Beam me up crypto confidentiality
A new crypto project is the first to launch a protocol that aims to improve cryptocurrency by one simple feature: confidentiality.
Beam, a new private “store-of-value” cryptocurrency, has officially been unveiled and is now available to the public.
According to Beam it is the first ever live implementation of Mimblewimble. The latter is a blockchain protocol proposed anonymously in 2016 – “much like the anonymous publication of the Bitcoin whitepaper”. Let’s not forget, Bitcoin’s genesis was on 3 January 2009.
The name, Mimblewimble, is a reference to a spell in the Harry Potter universe that stops people from spilling secrets.
“Sovereignty over one’s own information is a basic human right, and applies to all aspects of life, and especially to financial transactions,” says Alexander Zaidelson, CEO of Beam. “Everyone, from the largest institutional investors to the individual cryptocurrency holder, should have the right to decide on what to disclose and to whom, including the right not to disclose anything to anyone, because fundamentally everyone is entitled to the sovereignty of their own assets.”
The firm reckons that Bitcoin is pseudonymous, with the ability for anyone to deanonymise users through data leaks and subsequent mapping of their public addresses on the blockchain to specific transactions using blockchain forensics.

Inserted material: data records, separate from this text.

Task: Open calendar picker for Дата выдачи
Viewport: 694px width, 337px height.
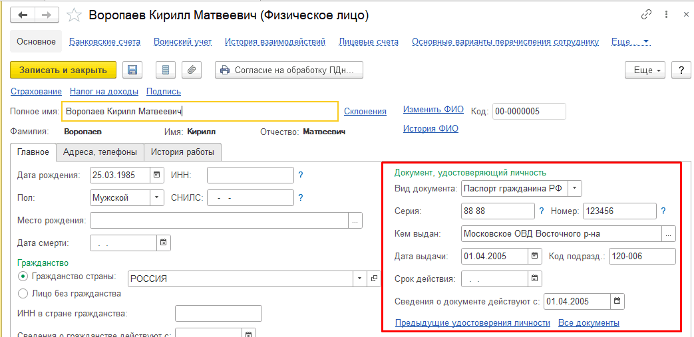Action: 535,256
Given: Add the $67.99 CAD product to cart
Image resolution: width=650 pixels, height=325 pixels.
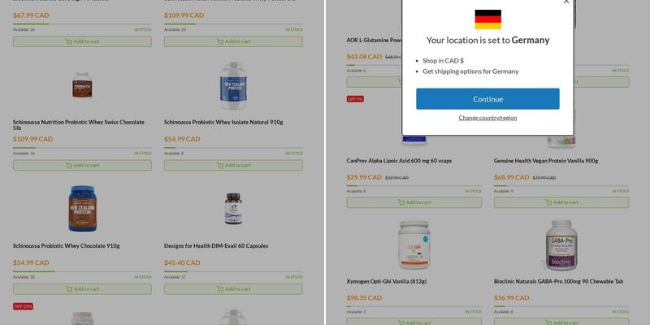Looking at the screenshot, I should point(82,41).
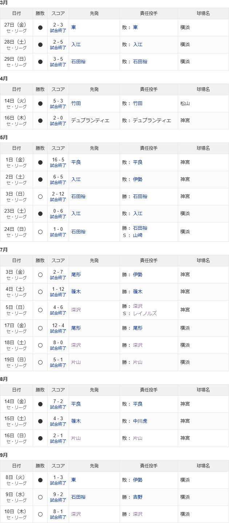Open winning pitcher 篠木 on July 4

coord(138,291)
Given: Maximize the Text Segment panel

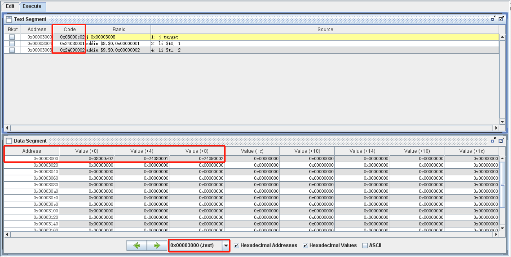Looking at the screenshot, I should pos(501,19).
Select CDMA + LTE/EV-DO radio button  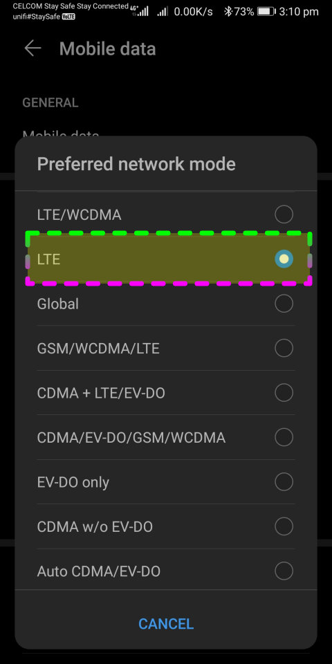284,393
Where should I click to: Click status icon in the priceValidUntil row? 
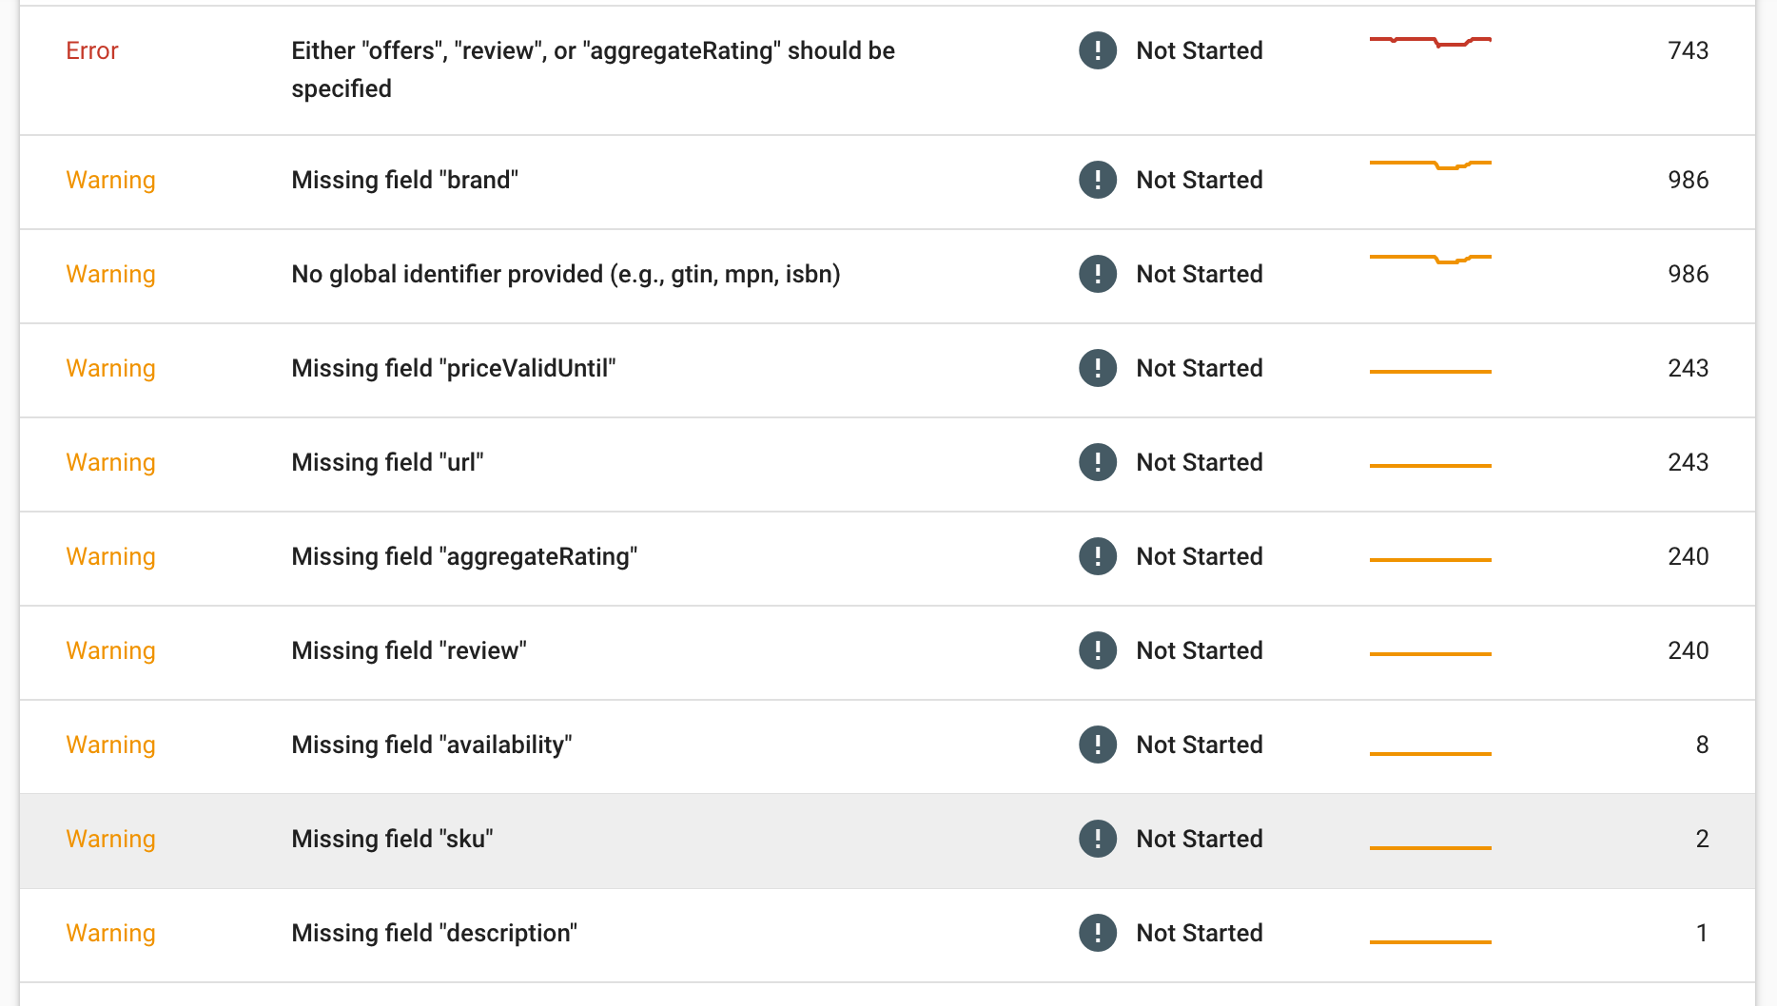(1097, 368)
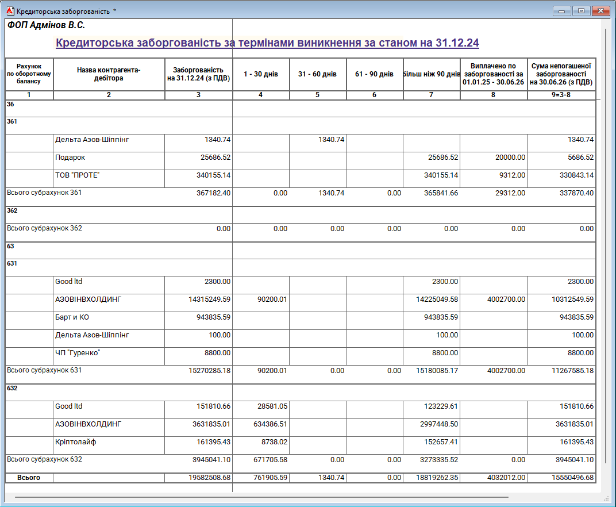Select the ФОП Адмінов В.С. company name

[x=46, y=26]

Beam believes true confidentiality is a major necessity for the mainstream adoption of digital assets. In fact, the company says it can replace Bitcoin or Ethereum as they have yet to fix their own confidentiality and scalability “problems”.
The project will use Mimblewimble combined with additional (unnamed) features. The Beam blockchain maintains the distributed ledger and allows for decentralised validation of any transaction, no actual information about sender, receiver or transaction amount can be obtained from it by an observer.
Via Mimblewimble’s transaction cut-through feature, the blockchain size is expected to be three to ten times smaller than that of Bitcoin (assuming the same amount of usage).
In the future, Beam adds that users will be able to turn on opt-in auditability of their accounts and transactions, for accounting and tax purposes.